41eomozkjfl-_sx321_bo1204203200_Ethan Mordden is an expert on musical theatre, having been a composer and lyricist himself, and that no doubt explains the heavyish emphasis on the musical form in this look back at the golden age of the Hollywood studio system… the book may be a bit elderly itself now, first published in 1988, but then we’re looking back at a world that was long dead when the book came out, that more or less only existed from about the late 1920s to the mid-1950s at best. Not really a beginner’s book, this; it does help if you have some prior familiarity with that era of Hollywood, cos it’s not exactly a straight linear history… as the book’s subtitle suggests, it’s more about the individual studios and their varied styles, with Paramount and MGM getting the lion’s share of the discussion, and Warner’s, Fox, RKO and Universal getting rather less (Columbia is relegated to a chapter also featuring Republic, Goldwyn and Selznick; United Artists only figures in passing). As such it’s an obviously uneven book; even allowing for Paramount’s and MGM’s industry primacy making them worthy of longer discussion, I still got the feeling Mordden just isn’t as interested in the other studios as he is those two, and the others seem to interest him largely in the way they handle (or fail to handle) their musical output. Plus the bitchy old queen tone is occasionally distracting (Mordden is not even remotely neutral at any point), though it does make for a few good cracks, particular when he laments that most people (at least then) only knew Selznick’s Duel in the Sun from a cut, crappy TV print before noting the uncut film is “even more incomprehensible”. And for some reason it’s kind of pleasing to see he’s a Douglas Sirk sceptic too. Good read on the whole.

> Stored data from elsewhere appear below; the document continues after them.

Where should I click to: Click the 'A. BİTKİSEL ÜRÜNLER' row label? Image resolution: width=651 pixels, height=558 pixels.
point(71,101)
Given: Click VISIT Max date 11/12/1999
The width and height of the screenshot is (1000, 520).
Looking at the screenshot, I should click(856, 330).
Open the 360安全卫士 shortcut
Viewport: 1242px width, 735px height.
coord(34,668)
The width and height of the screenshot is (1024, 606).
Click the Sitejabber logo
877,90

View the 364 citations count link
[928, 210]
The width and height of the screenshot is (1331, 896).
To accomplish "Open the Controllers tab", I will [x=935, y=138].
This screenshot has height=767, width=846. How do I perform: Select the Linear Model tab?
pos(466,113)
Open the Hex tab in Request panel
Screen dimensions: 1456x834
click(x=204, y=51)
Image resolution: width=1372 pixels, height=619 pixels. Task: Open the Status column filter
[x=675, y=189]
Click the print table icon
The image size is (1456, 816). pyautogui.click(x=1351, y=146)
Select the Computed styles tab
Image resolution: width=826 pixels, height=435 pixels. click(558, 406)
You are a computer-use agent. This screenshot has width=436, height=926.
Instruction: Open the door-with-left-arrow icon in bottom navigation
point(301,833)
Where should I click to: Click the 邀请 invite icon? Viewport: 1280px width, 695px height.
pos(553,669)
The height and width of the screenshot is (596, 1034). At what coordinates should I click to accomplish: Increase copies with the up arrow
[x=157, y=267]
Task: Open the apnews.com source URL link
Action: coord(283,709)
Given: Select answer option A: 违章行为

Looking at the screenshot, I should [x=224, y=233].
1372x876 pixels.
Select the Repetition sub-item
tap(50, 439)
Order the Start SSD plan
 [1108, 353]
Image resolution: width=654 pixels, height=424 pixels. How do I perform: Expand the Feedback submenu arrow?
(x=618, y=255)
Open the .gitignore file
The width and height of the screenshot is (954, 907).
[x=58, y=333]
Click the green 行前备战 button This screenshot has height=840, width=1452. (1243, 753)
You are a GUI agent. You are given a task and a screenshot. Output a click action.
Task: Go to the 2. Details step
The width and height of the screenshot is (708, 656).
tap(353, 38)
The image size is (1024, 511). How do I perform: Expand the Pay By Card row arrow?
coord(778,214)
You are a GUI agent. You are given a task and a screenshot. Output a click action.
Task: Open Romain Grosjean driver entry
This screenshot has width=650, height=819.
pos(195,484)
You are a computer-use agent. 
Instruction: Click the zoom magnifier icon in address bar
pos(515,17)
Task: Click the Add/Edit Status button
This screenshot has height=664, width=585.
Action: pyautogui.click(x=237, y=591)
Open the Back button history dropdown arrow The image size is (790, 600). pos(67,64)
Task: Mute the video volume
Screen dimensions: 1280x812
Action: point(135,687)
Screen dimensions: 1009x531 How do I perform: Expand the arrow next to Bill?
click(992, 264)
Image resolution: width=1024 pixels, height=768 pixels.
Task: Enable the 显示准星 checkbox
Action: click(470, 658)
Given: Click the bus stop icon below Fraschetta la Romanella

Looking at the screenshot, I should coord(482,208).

The Reactionary Mind (Corey Robin)

41lmjf806tlAn interesting read, this, albeit a rather problematic one. Robin offers a particular perspective on conservatism, one that is… informed, shall we say, by his clear loathing of it; you couldn’t exactly call this a fair and balanced study in any way. Still, his particular view of how conservatism really works is an interesting and persuasive one; basically, Robin reckons that conservatism has bugger all to do with the things it’s usually supposed to stand for—democracy, individual liberty, minimal government, all of that sort of thing—but is actually “a meditation on—and theoretical rendition of—the felt experience of having power, seeing it threatened, and trying to win it back”. Meaning that, for Robin, conservatism actually only really exists in opposition to the threat of “change from below”: not just a fear of change per se, but particularly of change to a vastly unequal social order where there are the rulers and the ruled, and never the former shall cede territory to the latter. So all conservatism can really be described as reactionary and prone to violence (or at least thrilled by the prospect of same) with no real moderate middle ground or anything like that.

It’s obviously kind of sweeping and generalised, but then again a lot of right-wing blather I’ve read about liberals does much the same sort of thing. I do think the book’s more pressing problem is the one brought up here, i.e. the form in which Robin presents his book, as a collection of previously published essays partly reworked (except for one he makes a point of not touching up) rather than a cohesively worked-through book, which is what I actually thought it was going to be. So worth reading, but also kind of disappointing at the same time.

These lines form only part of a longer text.